# DOCUMENT TEXT
━━━━━━━━━━━━━━━━━━━━━━━━━━━━━━
On June 13, Republican senators JD Vance, Bill Hagerty, Mike Lee, Roger Marshall, Eric Schmitt, and Tommy Tuberville pledged to slow the confirmation of Walsh and a number of other pending Biden nominees for federal office and judgeships as a form of protest over the conviction of Donald Trump in New York State criminal court. On November 14 (as a lame-duck president following the 2024 election), Biden withdrew the nomination from Senate consideration without providing an immediate explanation.

==Personal life==
Unwed during his mayoralty, Walsh was the first bachelor elected mayor of Boston in more than six decades. When he took office, his girlfriend Lorrie Higgins was dubbed the city's "first girlfriend" by The Boston Globe. After many years as unwed partners, in March 2024 Walsh and Higgins were married. They were wed by a local justice of peace on a trip in the Caribbean. The two first met each other when Walsh was a state representative and Higgins was working as an aide to his state house colleague Eugene O'Flaherty. Even prior to marrying Higgins, Walsh had considered himself to have a de facto grandfather role in relation to her grandchild.
━━━━━━━━━━━━━━━━━━━━━━━━━━━━━━
(Dataset entries)
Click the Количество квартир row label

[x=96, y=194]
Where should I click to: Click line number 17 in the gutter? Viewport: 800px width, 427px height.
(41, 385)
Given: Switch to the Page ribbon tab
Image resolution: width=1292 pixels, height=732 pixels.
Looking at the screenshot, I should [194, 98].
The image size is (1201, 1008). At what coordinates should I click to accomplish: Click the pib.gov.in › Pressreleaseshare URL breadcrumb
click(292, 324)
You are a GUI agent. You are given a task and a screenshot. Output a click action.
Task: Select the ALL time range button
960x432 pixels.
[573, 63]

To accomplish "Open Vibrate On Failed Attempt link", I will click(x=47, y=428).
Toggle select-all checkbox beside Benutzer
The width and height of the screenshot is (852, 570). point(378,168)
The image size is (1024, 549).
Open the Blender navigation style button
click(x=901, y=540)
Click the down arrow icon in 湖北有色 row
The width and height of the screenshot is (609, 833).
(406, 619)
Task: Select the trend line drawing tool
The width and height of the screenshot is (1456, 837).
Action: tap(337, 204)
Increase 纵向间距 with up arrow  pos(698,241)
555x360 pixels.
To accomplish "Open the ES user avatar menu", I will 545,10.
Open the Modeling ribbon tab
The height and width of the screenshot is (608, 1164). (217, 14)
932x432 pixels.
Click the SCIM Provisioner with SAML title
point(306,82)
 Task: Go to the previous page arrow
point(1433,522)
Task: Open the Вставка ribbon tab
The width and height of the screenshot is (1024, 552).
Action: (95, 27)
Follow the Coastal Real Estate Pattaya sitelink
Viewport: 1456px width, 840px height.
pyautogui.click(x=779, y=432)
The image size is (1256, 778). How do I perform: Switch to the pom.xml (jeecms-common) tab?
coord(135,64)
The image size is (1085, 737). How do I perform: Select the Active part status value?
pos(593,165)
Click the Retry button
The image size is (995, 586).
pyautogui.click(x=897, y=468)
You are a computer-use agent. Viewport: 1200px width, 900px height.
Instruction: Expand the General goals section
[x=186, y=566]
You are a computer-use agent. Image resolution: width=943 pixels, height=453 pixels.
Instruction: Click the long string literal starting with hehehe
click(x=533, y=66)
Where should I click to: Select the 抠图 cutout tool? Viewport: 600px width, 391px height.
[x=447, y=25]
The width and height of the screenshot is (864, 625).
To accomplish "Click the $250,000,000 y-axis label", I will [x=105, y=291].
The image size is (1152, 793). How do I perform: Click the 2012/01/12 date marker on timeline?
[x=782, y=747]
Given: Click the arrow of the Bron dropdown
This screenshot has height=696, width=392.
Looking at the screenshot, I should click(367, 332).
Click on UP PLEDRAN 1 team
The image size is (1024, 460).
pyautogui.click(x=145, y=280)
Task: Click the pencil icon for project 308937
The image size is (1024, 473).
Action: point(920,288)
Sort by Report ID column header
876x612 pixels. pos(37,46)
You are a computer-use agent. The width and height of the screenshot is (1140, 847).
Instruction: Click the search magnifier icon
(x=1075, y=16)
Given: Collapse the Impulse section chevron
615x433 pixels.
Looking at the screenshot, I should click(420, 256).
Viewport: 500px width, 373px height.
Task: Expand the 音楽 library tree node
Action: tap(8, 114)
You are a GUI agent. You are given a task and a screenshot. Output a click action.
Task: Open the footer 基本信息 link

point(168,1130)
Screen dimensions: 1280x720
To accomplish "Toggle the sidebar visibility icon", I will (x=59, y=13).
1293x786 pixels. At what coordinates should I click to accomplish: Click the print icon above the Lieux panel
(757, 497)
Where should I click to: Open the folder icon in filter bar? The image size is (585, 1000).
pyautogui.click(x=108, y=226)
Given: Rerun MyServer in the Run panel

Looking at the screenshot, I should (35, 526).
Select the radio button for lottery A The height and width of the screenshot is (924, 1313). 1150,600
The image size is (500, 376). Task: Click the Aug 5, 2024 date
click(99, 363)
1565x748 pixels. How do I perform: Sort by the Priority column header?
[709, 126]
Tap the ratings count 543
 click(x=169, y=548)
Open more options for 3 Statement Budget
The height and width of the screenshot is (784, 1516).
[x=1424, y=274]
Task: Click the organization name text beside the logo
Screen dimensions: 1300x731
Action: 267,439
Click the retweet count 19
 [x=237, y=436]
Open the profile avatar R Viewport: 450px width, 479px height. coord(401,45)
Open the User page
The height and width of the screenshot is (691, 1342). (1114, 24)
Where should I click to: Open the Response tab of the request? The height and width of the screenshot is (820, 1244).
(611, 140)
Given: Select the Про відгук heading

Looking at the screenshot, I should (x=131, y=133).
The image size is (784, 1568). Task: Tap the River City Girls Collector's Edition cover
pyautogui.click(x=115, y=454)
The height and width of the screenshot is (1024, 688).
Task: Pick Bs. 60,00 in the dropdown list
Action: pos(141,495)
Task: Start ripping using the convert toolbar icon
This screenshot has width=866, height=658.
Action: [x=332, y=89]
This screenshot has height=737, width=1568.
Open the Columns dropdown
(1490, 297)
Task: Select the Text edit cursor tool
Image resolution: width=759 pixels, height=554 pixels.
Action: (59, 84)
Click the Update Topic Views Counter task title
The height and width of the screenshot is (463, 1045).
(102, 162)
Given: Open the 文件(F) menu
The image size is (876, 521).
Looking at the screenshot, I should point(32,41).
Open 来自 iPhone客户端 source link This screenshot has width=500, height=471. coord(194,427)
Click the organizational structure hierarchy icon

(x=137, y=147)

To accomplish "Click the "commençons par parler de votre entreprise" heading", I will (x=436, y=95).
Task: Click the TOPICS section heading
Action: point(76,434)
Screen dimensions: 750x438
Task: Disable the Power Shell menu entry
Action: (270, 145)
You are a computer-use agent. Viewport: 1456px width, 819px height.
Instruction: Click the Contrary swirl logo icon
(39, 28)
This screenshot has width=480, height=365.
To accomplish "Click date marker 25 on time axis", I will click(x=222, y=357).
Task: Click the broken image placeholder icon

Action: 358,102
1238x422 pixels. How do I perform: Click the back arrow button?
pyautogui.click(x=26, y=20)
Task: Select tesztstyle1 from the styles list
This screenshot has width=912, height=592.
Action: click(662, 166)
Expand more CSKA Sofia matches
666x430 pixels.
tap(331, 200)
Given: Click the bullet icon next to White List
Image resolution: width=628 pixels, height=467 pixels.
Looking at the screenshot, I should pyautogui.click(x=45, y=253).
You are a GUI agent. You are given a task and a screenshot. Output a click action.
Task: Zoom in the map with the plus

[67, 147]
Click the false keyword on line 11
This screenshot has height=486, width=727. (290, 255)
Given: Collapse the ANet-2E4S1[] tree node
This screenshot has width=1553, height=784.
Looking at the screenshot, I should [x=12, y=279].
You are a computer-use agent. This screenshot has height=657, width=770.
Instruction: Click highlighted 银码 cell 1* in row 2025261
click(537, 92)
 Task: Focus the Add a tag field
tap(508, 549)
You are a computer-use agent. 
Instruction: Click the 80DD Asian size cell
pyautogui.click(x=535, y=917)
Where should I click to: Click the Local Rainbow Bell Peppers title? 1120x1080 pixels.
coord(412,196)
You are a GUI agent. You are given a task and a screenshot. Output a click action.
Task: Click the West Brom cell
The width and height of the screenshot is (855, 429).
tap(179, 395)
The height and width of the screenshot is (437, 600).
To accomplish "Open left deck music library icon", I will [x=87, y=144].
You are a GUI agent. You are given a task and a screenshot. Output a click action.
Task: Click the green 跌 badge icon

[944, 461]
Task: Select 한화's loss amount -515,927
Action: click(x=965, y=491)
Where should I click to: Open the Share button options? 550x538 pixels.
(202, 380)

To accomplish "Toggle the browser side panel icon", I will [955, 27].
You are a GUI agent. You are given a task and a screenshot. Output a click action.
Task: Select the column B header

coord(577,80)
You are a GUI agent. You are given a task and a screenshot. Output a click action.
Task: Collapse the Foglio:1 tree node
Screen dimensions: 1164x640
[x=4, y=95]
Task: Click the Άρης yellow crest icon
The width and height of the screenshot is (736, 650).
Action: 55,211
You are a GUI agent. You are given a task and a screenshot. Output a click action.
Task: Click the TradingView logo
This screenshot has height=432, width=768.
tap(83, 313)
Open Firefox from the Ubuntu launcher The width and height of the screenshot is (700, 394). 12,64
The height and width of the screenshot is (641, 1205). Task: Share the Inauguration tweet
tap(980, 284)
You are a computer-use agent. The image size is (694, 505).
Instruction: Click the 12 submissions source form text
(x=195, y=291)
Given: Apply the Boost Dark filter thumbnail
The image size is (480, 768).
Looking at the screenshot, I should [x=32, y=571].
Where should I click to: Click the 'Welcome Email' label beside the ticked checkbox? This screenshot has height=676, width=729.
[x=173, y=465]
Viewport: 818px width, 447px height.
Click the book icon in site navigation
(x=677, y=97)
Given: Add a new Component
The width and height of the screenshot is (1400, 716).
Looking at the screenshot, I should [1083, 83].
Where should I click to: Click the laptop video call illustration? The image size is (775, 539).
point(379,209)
━━━━━━━━━━━━━━━━━━━━━━━━━━━━━━
# TASK REQUIREMENTS
Reproduce the part of the Walsh text that opens with "On June 13, Republican" and closes with "an immediate explanation.", updating it so that "senators" is replaced by "lawmakers".

# RESULT
On June 13, Republican lawmakers JD Vance, Bill Hagerty, Mike Lee, Roger Marshall, Eric Schmitt, and Tommy Tuberville pledged to slow the confirmation of Walsh and a number of other pending Biden nominees for federal office and judgeships as a form of protest over the conviction of Donald Trump in New York State criminal court. On November 14 (as a lame-duck president following the 2024 election), Biden withdrew the nomination from Senate consideration without providing an immediate explanation.